── RECORDED DATA
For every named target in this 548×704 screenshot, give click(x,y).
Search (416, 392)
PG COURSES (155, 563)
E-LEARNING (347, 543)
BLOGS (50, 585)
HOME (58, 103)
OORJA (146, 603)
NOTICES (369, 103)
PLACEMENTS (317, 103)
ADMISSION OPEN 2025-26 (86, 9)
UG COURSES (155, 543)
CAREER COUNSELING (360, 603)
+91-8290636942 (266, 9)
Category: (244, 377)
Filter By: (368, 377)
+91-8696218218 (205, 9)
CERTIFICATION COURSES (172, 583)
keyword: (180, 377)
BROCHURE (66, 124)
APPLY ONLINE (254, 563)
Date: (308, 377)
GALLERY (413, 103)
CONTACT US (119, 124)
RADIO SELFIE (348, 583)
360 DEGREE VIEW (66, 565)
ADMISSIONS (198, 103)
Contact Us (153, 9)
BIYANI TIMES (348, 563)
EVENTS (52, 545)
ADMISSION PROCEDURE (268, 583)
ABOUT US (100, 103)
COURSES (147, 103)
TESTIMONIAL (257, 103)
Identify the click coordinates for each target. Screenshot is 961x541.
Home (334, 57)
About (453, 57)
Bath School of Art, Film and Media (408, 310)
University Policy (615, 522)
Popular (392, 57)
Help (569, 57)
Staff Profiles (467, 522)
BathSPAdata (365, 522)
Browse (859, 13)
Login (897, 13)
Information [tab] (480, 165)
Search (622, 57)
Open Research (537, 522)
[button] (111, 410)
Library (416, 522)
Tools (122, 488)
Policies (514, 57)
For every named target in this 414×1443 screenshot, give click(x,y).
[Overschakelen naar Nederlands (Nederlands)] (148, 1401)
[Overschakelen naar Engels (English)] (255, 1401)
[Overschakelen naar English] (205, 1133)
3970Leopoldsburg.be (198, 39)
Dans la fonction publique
────
TASK TO COMPLETE:
Pick out every line of the records above that contains the word "give", and copy each of those lines.

EXERCISE RESULT:
For every named target in this 548×704 screenshot, give click(x,y).
For every named target in this 414×1443 screenshot, give click(x,y).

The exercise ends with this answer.